RECORDS SHOWN:
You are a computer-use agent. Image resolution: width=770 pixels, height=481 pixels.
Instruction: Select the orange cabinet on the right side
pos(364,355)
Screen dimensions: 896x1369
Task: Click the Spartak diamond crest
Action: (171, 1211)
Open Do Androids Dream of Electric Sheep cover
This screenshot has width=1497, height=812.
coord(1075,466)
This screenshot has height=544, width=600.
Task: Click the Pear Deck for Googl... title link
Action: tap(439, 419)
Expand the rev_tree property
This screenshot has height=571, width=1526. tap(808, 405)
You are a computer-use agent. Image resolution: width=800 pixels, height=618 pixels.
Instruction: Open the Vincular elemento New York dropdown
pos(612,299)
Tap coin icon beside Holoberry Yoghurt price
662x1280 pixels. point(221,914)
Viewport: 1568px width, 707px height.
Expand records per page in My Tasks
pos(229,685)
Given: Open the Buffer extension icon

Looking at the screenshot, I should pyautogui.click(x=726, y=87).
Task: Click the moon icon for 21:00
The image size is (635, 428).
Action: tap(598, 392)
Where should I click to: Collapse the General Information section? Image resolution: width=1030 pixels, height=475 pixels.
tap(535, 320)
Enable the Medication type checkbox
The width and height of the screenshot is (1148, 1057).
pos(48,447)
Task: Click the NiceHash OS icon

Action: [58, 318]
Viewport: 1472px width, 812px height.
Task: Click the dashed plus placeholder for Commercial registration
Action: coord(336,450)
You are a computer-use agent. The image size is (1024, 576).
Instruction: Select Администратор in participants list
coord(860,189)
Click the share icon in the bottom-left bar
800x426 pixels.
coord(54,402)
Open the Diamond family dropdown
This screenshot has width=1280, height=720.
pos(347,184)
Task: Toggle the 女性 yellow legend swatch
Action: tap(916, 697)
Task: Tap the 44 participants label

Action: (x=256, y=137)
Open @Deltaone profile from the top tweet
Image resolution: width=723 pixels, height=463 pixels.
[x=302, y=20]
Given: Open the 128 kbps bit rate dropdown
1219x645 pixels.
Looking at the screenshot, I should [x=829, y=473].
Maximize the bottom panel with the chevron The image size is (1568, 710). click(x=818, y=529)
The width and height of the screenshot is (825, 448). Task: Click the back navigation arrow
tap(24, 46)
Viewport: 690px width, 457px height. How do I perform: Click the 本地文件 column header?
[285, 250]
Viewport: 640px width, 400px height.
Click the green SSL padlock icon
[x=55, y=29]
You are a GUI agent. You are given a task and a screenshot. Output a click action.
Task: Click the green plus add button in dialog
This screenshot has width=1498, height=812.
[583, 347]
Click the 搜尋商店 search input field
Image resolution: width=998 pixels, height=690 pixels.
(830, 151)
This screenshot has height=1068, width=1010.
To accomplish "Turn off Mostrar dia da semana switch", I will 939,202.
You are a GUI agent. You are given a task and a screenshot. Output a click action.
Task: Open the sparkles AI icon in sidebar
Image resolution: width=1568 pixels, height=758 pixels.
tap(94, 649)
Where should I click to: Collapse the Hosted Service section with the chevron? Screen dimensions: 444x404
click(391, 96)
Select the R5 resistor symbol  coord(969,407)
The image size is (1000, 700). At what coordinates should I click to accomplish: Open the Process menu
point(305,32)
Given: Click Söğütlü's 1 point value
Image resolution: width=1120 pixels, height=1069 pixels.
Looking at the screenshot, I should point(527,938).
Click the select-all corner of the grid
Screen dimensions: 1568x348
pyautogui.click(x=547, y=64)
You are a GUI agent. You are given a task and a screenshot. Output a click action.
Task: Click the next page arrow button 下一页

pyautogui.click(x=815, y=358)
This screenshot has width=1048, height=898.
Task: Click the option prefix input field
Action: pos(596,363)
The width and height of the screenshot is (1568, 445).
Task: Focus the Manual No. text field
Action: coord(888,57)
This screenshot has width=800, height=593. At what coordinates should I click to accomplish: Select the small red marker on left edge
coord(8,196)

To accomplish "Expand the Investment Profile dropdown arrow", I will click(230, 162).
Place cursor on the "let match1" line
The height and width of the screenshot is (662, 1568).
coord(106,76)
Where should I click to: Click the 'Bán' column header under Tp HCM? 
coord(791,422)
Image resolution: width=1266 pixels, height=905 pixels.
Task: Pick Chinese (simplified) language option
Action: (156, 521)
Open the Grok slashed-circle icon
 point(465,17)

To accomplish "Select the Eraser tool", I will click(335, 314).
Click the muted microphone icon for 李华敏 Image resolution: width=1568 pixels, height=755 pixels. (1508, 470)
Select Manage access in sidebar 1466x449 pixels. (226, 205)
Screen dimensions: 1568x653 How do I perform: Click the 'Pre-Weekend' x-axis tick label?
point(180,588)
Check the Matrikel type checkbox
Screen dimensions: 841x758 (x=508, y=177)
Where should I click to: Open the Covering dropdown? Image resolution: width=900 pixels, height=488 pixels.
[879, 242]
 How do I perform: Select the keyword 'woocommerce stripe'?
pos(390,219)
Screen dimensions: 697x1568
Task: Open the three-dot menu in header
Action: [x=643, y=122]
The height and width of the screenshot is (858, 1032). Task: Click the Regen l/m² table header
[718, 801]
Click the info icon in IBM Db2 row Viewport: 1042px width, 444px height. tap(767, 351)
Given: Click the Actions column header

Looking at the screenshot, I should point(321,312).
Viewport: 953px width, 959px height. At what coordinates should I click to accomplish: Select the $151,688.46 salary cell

WHAT THE TASK ASKS:
Print every line of the records above without a single difference.

RESULT OF THE TASK:
You are a computer-use agent. Image resolution: width=770 pixels, height=481 pixels.
Instruction: Select the orange cabinet on the right side
pos(364,355)
Screen dimensions: 896x1369
Task: Click the Spartak diamond crest
Action: (171, 1211)
Open Do Androids Dream of Electric Sheep cover
This screenshot has width=1497, height=812.
coord(1075,466)
This screenshot has height=544, width=600.
Task: Click the Pear Deck for Googl... title link
Action: tap(439, 419)
Expand the rev_tree property
This screenshot has height=571, width=1526. tap(808, 405)
You are a computer-use agent. Image resolution: width=800 pixels, height=618 pixels.
Instruction: Open the Vincular elemento New York dropdown
pos(612,299)
Tap coin icon beside Holoberry Yoghurt price
662x1280 pixels. point(221,914)
Viewport: 1568px width, 707px height.
Expand records per page in My Tasks
pos(229,685)
Given: Open the Buffer extension icon

Looking at the screenshot, I should pyautogui.click(x=726, y=87).
Task: Click the moon icon for 21:00
The image size is (635, 428).
Action: tap(598, 392)
Where should I click to: Collapse the General Information section? Image resolution: width=1030 pixels, height=475 pixels.
tap(535, 320)
Enable the Medication type checkbox
The width and height of the screenshot is (1148, 1057).
pos(48,447)
Task: Click the NiceHash OS icon

Action: [58, 318]
Viewport: 1472px width, 812px height.
Task: Click the dashed plus placeholder for Commercial registration
Action: coord(336,450)
You are a computer-use agent. The image size is (1024, 576).
Instruction: Select Администратор in participants list
coord(860,189)
Click the share icon in the bottom-left bar
800x426 pixels.
coord(54,402)
Open the Diamond family dropdown
This screenshot has width=1280, height=720.
pos(347,184)
Task: Toggle the 女性 yellow legend swatch
Action: tap(916, 697)
Task: Tap the 44 participants label

Action: (x=256, y=137)
Open @Deltaone profile from the top tweet
Image resolution: width=723 pixels, height=463 pixels.
[x=302, y=20]
Given: Open the 128 kbps bit rate dropdown
1219x645 pixels.
Looking at the screenshot, I should [x=829, y=473].
Maximize the bottom panel with the chevron The image size is (1568, 710). click(x=818, y=529)
The width and height of the screenshot is (825, 448). Task: Click the back navigation arrow
tap(24, 46)
Viewport: 690px width, 457px height. How do I perform: Click the 本地文件 column header?
[285, 250]
Viewport: 640px width, 400px height.
Click the green SSL padlock icon
[x=55, y=29]
You are a GUI agent. You are given a task and a screenshot. Output a click action.
Task: Click the green plus add button in dialog
This screenshot has width=1498, height=812.
[583, 347]
Click the 搜尋商店 search input field
Image resolution: width=998 pixels, height=690 pixels.
(830, 151)
This screenshot has height=1068, width=1010.
To accomplish "Turn off Mostrar dia da semana switch", I will 939,202.
You are a GUI agent. You are given a task and a screenshot. Output a click action.
Task: Open the sparkles AI icon in sidebar
Image resolution: width=1568 pixels, height=758 pixels.
tap(94, 649)
Where should I click to: Collapse the Hosted Service section with the chevron? Screen dimensions: 444x404
click(391, 96)
Select the R5 resistor symbol  coord(969,407)
The image size is (1000, 700). At what coordinates should I click to accomplish: Open the Process menu
point(305,32)
Given: Click Söğütlü's 1 point value
Image resolution: width=1120 pixels, height=1069 pixels.
Looking at the screenshot, I should point(527,938).
Click the select-all corner of the grid
Screen dimensions: 1568x348
pyautogui.click(x=547, y=64)
You are a GUI agent. You are given a task and a screenshot. Output a click action.
Task: Click the next page arrow button 下一页

pyautogui.click(x=815, y=358)
This screenshot has width=1048, height=898.
Task: Click the option prefix input field
Action: pos(596,363)
The width and height of the screenshot is (1568, 445).
Task: Focus the Manual No. text field
Action: coord(888,57)
This screenshot has width=800, height=593. At what coordinates should I click to accomplish: Select the small red marker on left edge
coord(8,196)

To accomplish "Expand the Investment Profile dropdown arrow", I will click(230, 162).
Place cursor on the "let match1" line
The height and width of the screenshot is (662, 1568).
coord(106,76)
Where should I click to: Click the 'Bán' column header under Tp HCM? 
coord(791,422)
Image resolution: width=1266 pixels, height=905 pixels.
Task: Pick Chinese (simplified) language option
Action: (156, 521)
Open the Grok slashed-circle icon
 point(465,17)

To accomplish "Select the Eraser tool", I will click(335, 314).
Click the muted microphone icon for 李华敏 Image resolution: width=1568 pixels, height=755 pixels. (1508, 470)
Select Manage access in sidebar 1466x449 pixels. (226, 205)
Screen dimensions: 1568x653 How do I perform: Click the 'Pre-Weekend' x-axis tick label?
point(180,588)
Check the Matrikel type checkbox
Screen dimensions: 841x758 (x=508, y=177)
Where should I click to: Open the Covering dropdown? Image resolution: width=900 pixels, height=488 pixels.
[879, 242]
 How do I perform: Select the keyword 'woocommerce stripe'?
pos(390,219)
Screen dimensions: 697x1568
Task: Open the three-dot menu in header
Action: [x=643, y=122]
The height and width of the screenshot is (858, 1032). Task: Click the Regen l/m² table header
[718, 801]
Click the info icon in IBM Db2 row Viewport: 1042px width, 444px height. tap(767, 351)
Given: Click the Actions column header

Looking at the screenshot, I should point(321,312).
Viewport: 953px width, 959px height. At what coordinates should I click to accomplish: Select the $151,688.46 salary cell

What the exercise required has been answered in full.